WHAT YOU HAVE TO DO:
Reproduce the data below, swapping every "coordinate pair" for "point" and leaving everything else unchanged.

TASK DATA:
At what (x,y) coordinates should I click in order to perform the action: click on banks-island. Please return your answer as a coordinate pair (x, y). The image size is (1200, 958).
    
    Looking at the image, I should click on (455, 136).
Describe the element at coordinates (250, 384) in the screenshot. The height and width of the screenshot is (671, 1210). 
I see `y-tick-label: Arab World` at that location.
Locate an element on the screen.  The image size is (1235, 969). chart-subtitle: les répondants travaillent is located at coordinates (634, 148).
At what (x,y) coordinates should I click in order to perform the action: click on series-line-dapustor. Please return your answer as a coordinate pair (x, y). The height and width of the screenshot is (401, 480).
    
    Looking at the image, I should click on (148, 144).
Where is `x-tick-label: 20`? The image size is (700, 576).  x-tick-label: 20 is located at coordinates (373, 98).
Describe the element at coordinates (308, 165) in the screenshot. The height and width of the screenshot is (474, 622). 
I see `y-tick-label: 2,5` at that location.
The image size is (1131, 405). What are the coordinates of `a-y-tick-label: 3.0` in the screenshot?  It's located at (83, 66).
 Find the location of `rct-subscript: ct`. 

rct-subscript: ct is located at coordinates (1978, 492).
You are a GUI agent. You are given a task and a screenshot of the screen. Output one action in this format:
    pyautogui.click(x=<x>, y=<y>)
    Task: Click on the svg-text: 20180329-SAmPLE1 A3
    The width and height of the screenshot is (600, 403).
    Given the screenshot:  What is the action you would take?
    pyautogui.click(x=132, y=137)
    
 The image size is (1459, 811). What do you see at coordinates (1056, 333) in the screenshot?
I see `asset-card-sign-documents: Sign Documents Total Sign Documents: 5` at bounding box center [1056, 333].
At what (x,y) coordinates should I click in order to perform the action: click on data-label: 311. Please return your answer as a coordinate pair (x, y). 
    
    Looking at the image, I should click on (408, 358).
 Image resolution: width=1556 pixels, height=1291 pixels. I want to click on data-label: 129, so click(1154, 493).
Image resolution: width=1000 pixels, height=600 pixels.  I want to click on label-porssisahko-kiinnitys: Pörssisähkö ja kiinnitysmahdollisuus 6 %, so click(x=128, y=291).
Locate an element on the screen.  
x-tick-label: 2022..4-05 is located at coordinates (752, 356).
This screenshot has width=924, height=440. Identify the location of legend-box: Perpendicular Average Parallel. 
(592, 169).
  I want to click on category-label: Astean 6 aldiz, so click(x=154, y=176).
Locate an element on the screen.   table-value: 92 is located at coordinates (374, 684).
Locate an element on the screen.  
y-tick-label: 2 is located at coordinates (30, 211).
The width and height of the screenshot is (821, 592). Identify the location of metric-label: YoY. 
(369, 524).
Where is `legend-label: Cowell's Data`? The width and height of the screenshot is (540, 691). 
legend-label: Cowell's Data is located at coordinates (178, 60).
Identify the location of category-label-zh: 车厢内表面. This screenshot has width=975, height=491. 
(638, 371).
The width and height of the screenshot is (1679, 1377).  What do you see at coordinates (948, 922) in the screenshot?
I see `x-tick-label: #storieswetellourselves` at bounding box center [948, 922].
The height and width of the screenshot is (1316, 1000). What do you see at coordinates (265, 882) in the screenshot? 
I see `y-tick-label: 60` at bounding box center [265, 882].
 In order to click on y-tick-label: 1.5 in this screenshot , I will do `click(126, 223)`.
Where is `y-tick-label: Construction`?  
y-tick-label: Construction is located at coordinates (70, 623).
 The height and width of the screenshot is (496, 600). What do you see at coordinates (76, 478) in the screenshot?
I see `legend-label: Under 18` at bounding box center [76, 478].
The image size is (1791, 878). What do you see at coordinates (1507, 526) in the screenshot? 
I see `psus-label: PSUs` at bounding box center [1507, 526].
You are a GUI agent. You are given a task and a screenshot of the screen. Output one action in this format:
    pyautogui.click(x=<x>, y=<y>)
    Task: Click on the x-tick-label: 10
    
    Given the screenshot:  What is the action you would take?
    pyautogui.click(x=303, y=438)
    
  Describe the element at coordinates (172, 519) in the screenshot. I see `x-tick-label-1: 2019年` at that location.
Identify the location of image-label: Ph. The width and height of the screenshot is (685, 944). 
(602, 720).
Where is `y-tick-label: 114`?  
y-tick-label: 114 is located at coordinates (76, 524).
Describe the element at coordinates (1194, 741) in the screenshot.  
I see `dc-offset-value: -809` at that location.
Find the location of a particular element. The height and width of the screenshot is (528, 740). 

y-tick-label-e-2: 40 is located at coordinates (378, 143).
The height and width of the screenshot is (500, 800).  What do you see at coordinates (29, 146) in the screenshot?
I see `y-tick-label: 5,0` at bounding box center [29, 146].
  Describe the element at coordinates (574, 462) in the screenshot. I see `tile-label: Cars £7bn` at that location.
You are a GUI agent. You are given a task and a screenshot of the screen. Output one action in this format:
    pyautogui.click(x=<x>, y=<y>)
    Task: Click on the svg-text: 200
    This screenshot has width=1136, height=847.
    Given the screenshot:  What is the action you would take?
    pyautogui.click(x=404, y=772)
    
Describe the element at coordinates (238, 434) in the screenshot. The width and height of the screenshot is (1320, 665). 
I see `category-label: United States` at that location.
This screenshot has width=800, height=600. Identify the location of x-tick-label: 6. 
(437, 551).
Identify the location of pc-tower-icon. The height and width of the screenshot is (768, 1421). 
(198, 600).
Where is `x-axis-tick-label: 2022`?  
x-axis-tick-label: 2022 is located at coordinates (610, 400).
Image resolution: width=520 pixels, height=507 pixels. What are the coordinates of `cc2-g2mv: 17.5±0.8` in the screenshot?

TASK RESULT:
At what (x,y) coordinates should I click in order to perform the action: click on banks-island. Please return your answer as a point (x, y). The image size is (1200, 958).
    
    Looking at the image, I should click on (455, 136).
Describe the element at coordinates (250, 384) in the screenshot. The height and width of the screenshot is (671, 1210). 
I see `y-tick-label: Arab World` at that location.
Locate an element on the screen.  The image size is (1235, 969). chart-subtitle: les répondants travaillent is located at coordinates (634, 148).
At what (x,y) coordinates should I click in order to perform the action: click on series-line-dapustor. Please return your answer as a point (x, y). The height and width of the screenshot is (401, 480).
    
    Looking at the image, I should click on (148, 144).
Where is `x-tick-label: 20`? The image size is (700, 576).  x-tick-label: 20 is located at coordinates (373, 98).
Describe the element at coordinates (308, 165) in the screenshot. The height and width of the screenshot is (474, 622). 
I see `y-tick-label: 2,5` at that location.
The image size is (1131, 405). What are the coordinates of `a-y-tick-label: 3.0` in the screenshot?  It's located at (83, 66).
 Find the location of `rct-subscript: ct`. 

rct-subscript: ct is located at coordinates (1978, 492).
You are a GUI agent. You are given a task and a screenshot of the screen. Output one action in this format:
    pyautogui.click(x=<x>, y=<y>)
    Task: Click on the svg-text: 20180329-SAmPLE1 A3
    The width and height of the screenshot is (600, 403).
    Given the screenshot:  What is the action you would take?
    pyautogui.click(x=132, y=137)
    
 The image size is (1459, 811). What do you see at coordinates (1056, 333) in the screenshot?
I see `asset-card-sign-documents: Sign Documents Total Sign Documents: 5` at bounding box center [1056, 333].
At what (x,y) coordinates should I click in order to perform the action: click on data-label: 311. Please return your answer as a point (x, y). 
    
    Looking at the image, I should click on (408, 358).
 Image resolution: width=1556 pixels, height=1291 pixels. I want to click on data-label: 129, so click(1154, 493).
Image resolution: width=1000 pixels, height=600 pixels.  I want to click on label-porssisahko-kiinnitys: Pörssisähkö ja kiinnitysmahdollisuus 6 %, so click(x=128, y=291).
Locate an element on the screen.  
x-tick-label: 2022..4-05 is located at coordinates (752, 356).
This screenshot has width=924, height=440. Identify the location of legend-box: Perpendicular Average Parallel. 
(592, 169).
  I want to click on category-label: Astean 6 aldiz, so click(x=154, y=176).
Locate an element on the screen.   table-value: 92 is located at coordinates (374, 684).
Locate an element on the screen.  
y-tick-label: 2 is located at coordinates (30, 211).
The width and height of the screenshot is (821, 592). Identify the location of metric-label: YoY. 
(369, 524).
Where is `legend-label: Cowell's Data`? The width and height of the screenshot is (540, 691). 
legend-label: Cowell's Data is located at coordinates (178, 60).
Identify the location of category-label-zh: 车厢内表面. This screenshot has width=975, height=491. 
(638, 371).
The width and height of the screenshot is (1679, 1377).  What do you see at coordinates (948, 922) in the screenshot?
I see `x-tick-label: #storieswetellourselves` at bounding box center [948, 922].
The height and width of the screenshot is (1316, 1000). What do you see at coordinates (265, 882) in the screenshot? 
I see `y-tick-label: 60` at bounding box center [265, 882].
 In order to click on y-tick-label: 1.5 in this screenshot , I will do `click(126, 223)`.
Where is `y-tick-label: Construction`?  
y-tick-label: Construction is located at coordinates (70, 623).
 The height and width of the screenshot is (496, 600). What do you see at coordinates (76, 478) in the screenshot?
I see `legend-label: Under 18` at bounding box center [76, 478].
The image size is (1791, 878). What do you see at coordinates (1507, 526) in the screenshot? 
I see `psus-label: PSUs` at bounding box center [1507, 526].
You are a GUI agent. You are given a task and a screenshot of the screen. Output one action in this format:
    pyautogui.click(x=<x>, y=<y>)
    Task: Click on the x-tick-label: 10
    
    Given the screenshot:  What is the action you would take?
    pyautogui.click(x=303, y=438)
    
  Describe the element at coordinates (172, 519) in the screenshot. I see `x-tick-label-1: 2019年` at that location.
Identify the location of image-label: Ph. The width and height of the screenshot is (685, 944). 
(602, 720).
Where is `y-tick-label: 114`?  
y-tick-label: 114 is located at coordinates (76, 524).
Describe the element at coordinates (1194, 741) in the screenshot.  
I see `dc-offset-value: -809` at that location.
Find the location of a particular element. The height and width of the screenshot is (528, 740). 

y-tick-label-e-2: 40 is located at coordinates (378, 143).
The height and width of the screenshot is (500, 800).  What do you see at coordinates (29, 146) in the screenshot?
I see `y-tick-label: 5,0` at bounding box center [29, 146].
  Describe the element at coordinates (574, 462) in the screenshot. I see `tile-label: Cars £7bn` at that location.
You are a GUI agent. You are given a task and a screenshot of the screen. Output one action in this format:
    pyautogui.click(x=<x>, y=<y>)
    Task: Click on the svg-text: 200
    This screenshot has width=1136, height=847.
    Given the screenshot:  What is the action you would take?
    pyautogui.click(x=404, y=772)
    
Describe the element at coordinates (238, 434) in the screenshot. The width and height of the screenshot is (1320, 665). 
I see `category-label: United States` at that location.
This screenshot has width=800, height=600. Identify the location of x-tick-label: 6. 
(437, 551).
Identify the location of pc-tower-icon. The height and width of the screenshot is (768, 1421). 
(198, 600).
Where is `x-axis-tick-label: 2022`?  
x-axis-tick-label: 2022 is located at coordinates (610, 400).
Image resolution: width=520 pixels, height=507 pixels. What are the coordinates of `cc2-g2mv: 17.5±0.8` in the screenshot?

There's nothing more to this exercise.